Dalonte Hill

Current position
- Title: Assistant coach
- Team: Tennessee State
- Conference: OVC

Playing career
- 1997–2000: Charlotte
- 2000–2001: Bowie State

Coaching career (HC unless noted)
- 2003–2005: Charlotte (assistant)
- 2006–2011: Kansas State (assistant)
- 2011–2013: Maryland (assistant)
- 2017–2019: Austin Peay (assistant)
- 2019–2021: Southern Miss (assistant)
- 2021–2022: Stephen F. Austin (assistant)
- 2024–2025: Chicago State (assistant)
- 2025–present: Tennessee State (assistant)

= Dalonte Hill =

American basketball coach (born 1979)

Dalonte Hill (born January 19, 1979) is an American basketball coach. He is currently an assistant coach at Chicago State. He was previously an assistant coach at Stephen F. Austin. Prior to SFA, he was an assistant college basketball coach at The University of Maryland. He was hired to join head coach Mark Turgeon's staff in May 2011.
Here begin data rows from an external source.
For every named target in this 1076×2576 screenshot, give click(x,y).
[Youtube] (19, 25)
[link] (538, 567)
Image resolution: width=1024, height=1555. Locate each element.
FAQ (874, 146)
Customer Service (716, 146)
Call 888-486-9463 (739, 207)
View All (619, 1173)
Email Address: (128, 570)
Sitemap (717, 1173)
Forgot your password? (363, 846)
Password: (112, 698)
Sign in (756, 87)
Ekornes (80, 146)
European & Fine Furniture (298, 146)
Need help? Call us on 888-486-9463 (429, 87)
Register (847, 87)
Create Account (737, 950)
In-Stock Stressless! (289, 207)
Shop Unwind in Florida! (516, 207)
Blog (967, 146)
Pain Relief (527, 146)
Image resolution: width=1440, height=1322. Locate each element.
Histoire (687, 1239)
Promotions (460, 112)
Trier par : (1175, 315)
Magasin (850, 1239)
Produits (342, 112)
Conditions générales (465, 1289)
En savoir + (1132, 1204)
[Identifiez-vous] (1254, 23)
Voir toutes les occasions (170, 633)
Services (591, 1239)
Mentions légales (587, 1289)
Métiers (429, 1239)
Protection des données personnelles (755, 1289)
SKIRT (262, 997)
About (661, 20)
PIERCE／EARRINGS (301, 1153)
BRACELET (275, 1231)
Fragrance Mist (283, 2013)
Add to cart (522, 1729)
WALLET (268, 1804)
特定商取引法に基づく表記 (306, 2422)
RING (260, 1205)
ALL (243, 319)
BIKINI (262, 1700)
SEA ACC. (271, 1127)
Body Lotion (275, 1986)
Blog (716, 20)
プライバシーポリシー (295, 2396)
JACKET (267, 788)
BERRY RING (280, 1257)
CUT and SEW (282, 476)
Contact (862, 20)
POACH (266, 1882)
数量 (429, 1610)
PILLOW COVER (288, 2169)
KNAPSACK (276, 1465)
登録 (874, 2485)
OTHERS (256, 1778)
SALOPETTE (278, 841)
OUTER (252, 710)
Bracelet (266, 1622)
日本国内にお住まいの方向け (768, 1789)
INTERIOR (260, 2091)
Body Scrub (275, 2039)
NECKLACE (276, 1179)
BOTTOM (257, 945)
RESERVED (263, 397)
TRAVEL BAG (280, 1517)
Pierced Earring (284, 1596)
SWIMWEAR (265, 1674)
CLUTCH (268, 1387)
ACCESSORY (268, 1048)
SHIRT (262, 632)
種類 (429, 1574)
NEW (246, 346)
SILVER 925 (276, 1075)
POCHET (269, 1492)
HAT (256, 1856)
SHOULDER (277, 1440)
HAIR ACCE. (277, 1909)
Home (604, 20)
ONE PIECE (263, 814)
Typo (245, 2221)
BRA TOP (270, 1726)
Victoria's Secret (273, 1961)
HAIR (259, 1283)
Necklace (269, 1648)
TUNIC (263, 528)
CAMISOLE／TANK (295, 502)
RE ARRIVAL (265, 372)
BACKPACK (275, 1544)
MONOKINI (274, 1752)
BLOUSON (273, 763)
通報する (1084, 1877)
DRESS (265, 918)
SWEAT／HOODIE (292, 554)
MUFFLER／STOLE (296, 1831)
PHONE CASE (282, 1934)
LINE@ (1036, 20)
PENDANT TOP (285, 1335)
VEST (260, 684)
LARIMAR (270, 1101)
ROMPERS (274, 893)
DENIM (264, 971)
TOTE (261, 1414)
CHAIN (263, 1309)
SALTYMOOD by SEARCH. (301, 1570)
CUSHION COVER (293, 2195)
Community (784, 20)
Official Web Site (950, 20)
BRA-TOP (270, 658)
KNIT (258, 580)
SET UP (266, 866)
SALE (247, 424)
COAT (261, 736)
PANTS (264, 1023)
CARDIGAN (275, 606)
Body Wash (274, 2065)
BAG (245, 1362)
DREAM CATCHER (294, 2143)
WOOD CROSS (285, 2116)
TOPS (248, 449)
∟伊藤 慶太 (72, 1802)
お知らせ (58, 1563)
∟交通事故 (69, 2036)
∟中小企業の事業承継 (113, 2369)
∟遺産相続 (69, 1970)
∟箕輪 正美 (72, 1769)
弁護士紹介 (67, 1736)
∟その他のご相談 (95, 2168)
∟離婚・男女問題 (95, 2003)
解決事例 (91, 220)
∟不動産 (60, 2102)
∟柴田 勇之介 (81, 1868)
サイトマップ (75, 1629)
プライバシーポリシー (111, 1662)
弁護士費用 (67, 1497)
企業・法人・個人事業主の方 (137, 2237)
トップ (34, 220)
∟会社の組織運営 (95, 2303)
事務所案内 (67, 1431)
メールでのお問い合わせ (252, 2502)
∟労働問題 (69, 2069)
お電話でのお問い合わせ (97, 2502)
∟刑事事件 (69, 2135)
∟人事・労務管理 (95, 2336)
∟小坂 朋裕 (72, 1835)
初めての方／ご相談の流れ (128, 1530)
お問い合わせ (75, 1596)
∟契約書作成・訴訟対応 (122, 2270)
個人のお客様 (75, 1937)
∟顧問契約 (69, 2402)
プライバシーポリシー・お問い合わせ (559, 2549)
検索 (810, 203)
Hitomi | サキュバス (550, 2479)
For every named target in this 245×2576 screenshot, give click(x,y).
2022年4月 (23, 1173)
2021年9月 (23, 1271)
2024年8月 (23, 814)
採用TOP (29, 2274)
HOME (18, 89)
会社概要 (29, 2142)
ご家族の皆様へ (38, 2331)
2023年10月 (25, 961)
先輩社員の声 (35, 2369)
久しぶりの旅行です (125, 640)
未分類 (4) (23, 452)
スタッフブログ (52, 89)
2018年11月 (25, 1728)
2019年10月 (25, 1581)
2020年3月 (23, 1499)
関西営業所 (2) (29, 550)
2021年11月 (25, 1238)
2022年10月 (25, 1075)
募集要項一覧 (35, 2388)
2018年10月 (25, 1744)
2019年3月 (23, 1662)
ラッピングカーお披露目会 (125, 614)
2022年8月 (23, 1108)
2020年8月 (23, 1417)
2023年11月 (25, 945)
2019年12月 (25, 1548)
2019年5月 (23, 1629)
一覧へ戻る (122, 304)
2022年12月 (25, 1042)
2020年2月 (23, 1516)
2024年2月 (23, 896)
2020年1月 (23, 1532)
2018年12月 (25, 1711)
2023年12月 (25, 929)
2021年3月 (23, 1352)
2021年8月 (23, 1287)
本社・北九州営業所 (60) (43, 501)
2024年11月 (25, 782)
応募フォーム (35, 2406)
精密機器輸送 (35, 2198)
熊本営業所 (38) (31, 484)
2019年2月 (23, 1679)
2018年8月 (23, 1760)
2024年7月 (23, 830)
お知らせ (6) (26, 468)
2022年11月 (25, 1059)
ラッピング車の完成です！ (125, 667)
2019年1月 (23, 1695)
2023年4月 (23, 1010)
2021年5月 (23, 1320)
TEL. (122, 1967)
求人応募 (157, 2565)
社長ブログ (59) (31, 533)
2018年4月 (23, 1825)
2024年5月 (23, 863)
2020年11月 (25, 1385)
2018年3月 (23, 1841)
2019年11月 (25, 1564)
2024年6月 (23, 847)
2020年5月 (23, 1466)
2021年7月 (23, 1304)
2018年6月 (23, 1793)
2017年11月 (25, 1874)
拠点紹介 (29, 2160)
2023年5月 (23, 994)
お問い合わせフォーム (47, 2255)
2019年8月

Prior to his hiring at Maryland, Hill served as an assistant under Kansas State head coach Frank Martin.
In August 2010, Kansas State athletic director John Currie extended Hill's contract through 2015 and increased his salary to $423,750. His previous contract, worth $420,000 a year, had made him the highest paid assistant coach in college basketball. In addition, Hill was eligible for a bonus of $80,000 based on the success of his team.

Hill, a Washington, D.C. native, coached the AAU team DC Assault for two years prior to being hired at
Charlotte, where he was an assistant coach from 2003 to 2005.

Hill has had two run in's with the law, both times being arrested on suspicion of DUI. One of the arrests came while Hill was in Kansas and the other while he was at Maryland.

On November 27, 2013, Hill resigned as assistant coach for the Terps, effective immediately.

About 3 1/2 years after resigning from Maryland, Hill was hired as assistant coach at Austin Peay under new head coach Matt Figger in May 2017.